A recent client had implemented their NTP master server on the same AWS instance as their incoming jump box (VPN terminator). Did NTP count as a primary function?
Our opinion is yes, NTP should be implemented on a separate server for several reasons.
The 'one function per server control' is motivated by two concerns:
- Hardening. Are you hardening the server to do only A or only B? If you try to harden it to do both A & B, then the combined (more relaxed) hardening standard may introduce unexpected weaknesses.
- Pivoting. If a flaw in one function is exploited, it may allow an attacker to exploit the other function. This is clearly a huge concern in this jump box + NTP scenario.
NTP is a fundamental part of forensic investigations (see our blog “What time is it?”) and is, therefore, a primary function such that a compromise of the jump box could immediately compromise all time stamps.Primary functions in our opinion should certainly include this list:
- Proxy/remote access
- Authentication management
- Role-based access control
- Update/patch management for operating systems and applications
- Anti-virus management, updates, logging, and central status monitoring
- Web servers
- Alerting, log review
Each of these functions needs to be implemented on its own server (or a separate VM in a virtualized environment).
To analyze the specific case of NTP and jump box commingling: the direction of traffic is entirely different. Getting time from one or more trusted sources requires outgoing connections over the internet and no incoming connection. The jump box is receiving connections from the internet and is a foothold into the CDE.

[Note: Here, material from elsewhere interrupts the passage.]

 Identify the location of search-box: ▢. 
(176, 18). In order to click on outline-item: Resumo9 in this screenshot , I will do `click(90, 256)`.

If NTP were implemented on the jump box, all the other components of the CDE and its adjacent systems need access to time and would be connecting into the time server piercing the DMZ. Putting NTP on its own server inside the DMZ is a far more secure implementation.
Bonus Opinion: What constitutes a trusted time source?
Several clients have presented to us using pool.ntp.org as their PCI-compliant source of time. We disagree.
Since anyone can join the pool, it would not take very many malefactors to cause a skew in the notion of time provided by the pool.
A much more authoritative set of sources can be found at NIST and the US Navy.